▸ Records supplied:
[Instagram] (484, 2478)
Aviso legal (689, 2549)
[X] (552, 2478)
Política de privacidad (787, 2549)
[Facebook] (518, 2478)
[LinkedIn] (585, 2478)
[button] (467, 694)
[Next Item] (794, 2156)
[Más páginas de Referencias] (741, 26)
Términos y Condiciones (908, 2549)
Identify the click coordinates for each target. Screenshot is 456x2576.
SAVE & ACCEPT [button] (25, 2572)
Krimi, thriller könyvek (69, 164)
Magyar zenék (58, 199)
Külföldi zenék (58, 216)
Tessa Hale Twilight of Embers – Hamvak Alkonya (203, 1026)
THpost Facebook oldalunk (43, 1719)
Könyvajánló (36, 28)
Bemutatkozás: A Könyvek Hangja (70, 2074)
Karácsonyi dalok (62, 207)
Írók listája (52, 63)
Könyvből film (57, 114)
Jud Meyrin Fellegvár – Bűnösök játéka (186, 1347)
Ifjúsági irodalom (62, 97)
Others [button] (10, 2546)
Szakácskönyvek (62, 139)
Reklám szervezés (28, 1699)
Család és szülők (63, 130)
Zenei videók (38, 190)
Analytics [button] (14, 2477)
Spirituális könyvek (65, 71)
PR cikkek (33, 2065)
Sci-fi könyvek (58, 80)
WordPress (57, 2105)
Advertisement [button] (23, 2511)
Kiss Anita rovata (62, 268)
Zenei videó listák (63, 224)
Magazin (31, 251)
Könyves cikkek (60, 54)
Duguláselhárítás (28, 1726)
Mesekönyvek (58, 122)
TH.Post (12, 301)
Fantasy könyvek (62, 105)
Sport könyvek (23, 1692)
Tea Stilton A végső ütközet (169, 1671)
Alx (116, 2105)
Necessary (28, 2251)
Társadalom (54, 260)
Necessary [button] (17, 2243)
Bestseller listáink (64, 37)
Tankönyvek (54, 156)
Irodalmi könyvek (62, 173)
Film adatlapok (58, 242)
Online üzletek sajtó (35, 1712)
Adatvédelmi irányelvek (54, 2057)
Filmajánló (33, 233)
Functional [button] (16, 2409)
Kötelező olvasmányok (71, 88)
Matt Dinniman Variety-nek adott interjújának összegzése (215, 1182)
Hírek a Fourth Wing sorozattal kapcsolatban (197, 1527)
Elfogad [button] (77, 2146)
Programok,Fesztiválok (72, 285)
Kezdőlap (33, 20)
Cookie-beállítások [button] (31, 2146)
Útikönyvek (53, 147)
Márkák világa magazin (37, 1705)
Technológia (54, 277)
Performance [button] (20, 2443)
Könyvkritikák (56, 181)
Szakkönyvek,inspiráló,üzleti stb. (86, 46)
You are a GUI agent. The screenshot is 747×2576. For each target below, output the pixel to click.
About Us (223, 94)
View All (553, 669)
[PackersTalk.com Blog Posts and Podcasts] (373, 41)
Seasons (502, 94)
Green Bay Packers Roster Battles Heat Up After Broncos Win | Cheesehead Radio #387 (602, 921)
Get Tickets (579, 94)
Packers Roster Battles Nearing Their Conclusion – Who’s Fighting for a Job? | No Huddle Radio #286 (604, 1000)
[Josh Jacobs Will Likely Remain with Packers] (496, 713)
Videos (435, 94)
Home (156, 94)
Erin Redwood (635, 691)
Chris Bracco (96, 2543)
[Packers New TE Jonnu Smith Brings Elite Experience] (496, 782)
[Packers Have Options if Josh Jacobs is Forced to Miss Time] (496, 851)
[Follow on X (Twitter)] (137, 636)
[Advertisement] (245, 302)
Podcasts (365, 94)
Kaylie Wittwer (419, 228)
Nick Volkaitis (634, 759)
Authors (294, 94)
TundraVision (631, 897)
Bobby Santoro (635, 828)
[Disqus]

▸ Problem details: Without altering a single word, copy the listing above.

▸ Answer below:
[Instagram] (484, 2478)
Aviso legal (689, 2549)
[X] (552, 2478)
Política de privacidad (787, 2549)
[Facebook] (518, 2478)
[LinkedIn] (585, 2478)
[button] (467, 694)
[Next Item] (794, 2156)
[Más páginas de Referencias] (741, 26)
Términos y Condiciones (908, 2549)
Identify the click coordinates for each target. Screenshot is 456x2576.
SAVE & ACCEPT [button] (25, 2572)
Krimi, thriller könyvek (69, 164)
Magyar zenék (58, 199)
Külföldi zenék (58, 216)
Tessa Hale Twilight of Embers – Hamvak Alkonya (203, 1026)
THpost Facebook oldalunk (43, 1719)
Könyvajánló (36, 28)
Bemutatkozás: A Könyvek Hangja (70, 2074)
Karácsonyi dalok (62, 207)
Írók listája (52, 63)
Könyvből film (57, 114)
Jud Meyrin Fellegvár – Bűnösök játéka (186, 1347)
Ifjúsági irodalom (62, 97)
Others [button] (10, 2546)
Szakácskönyvek (62, 139)
Reklám szervezés (28, 1699)
Család és szülők (63, 130)
Zenei videók (38, 190)
Analytics [button] (14, 2477)
Spirituális könyvek (65, 71)
PR cikkek (33, 2065)
Sci-fi könyvek (58, 80)
WordPress (57, 2105)
Advertisement [button] (23, 2511)
Kiss Anita rovata (62, 268)
Zenei videó listák (63, 224)
Magazin (31, 251)
Könyves cikkek (60, 54)
Duguláselhárítás (28, 1726)
Mesekönyvek (58, 122)
TH.Post (12, 301)
Fantasy könyvek (62, 105)
Sport könyvek (23, 1692)
Tea Stilton A végső ütközet (169, 1671)
Alx (116, 2105)
Necessary (28, 2251)
Társadalom (54, 260)
Necessary [button] (17, 2243)
Bestseller listáink (64, 37)
Tankönyvek (54, 156)
Irodalmi könyvek (62, 173)
Film adatlapok (58, 242)
Online üzletek sajtó (35, 1712)
Adatvédelmi irányelvek (54, 2057)
Filmajánló (33, 233)
Functional [button] (16, 2409)
Kötelező olvasmányok (71, 88)
Matt Dinniman Variety-nek adott interjújának összegzése (215, 1182)
Hírek a Fourth Wing sorozattal kapcsolatban (197, 1527)
Elfogad [button] (77, 2146)
Programok,Fesztiválok (72, 285)
Kezdőlap (33, 20)
Cookie-beállítások [button] (31, 2146)
Útikönyvek (53, 147)
Márkák világa magazin (37, 1705)
Technológia (54, 277)
Performance [button] (20, 2443)
Könyvkritikák (56, 181)
Szakkönyvek,inspiráló,üzleti stb. (86, 46)
You are a GUI agent. The screenshot is 747×2576. For each target below, output the pixel to click.
About Us (223, 94)
View All (553, 669)
[PackersTalk.com Blog Posts and Podcasts] (373, 41)
Seasons (502, 94)
Green Bay Packers Roster Battles Heat Up After Broncos Win | Cheesehead Radio #387 (602, 921)
Get Tickets (579, 94)
Packers Roster Battles Nearing Their Conclusion – Who’s Fighting for a Job? | No Huddle Radio #286 (604, 1000)
[Josh Jacobs Will Likely Remain with Packers] (496, 713)
Videos (435, 94)
Home (156, 94)
Erin Redwood (635, 691)
Chris Bracco (96, 2543)
[Packers New TE Jonnu Smith Brings Elite Experience] (496, 782)
[Packers Have Options if Josh Jacobs is Forced to Miss Time] (496, 851)
[Follow on X (Twitter)] (137, 636)
[Advertisement] (245, 302)
Podcasts (365, 94)
Kaylie Wittwer (419, 228)
Nick Volkaitis (634, 759)
Authors (294, 94)
TundraVision (631, 897)
Bobby Santoro (635, 828)
[Disqus]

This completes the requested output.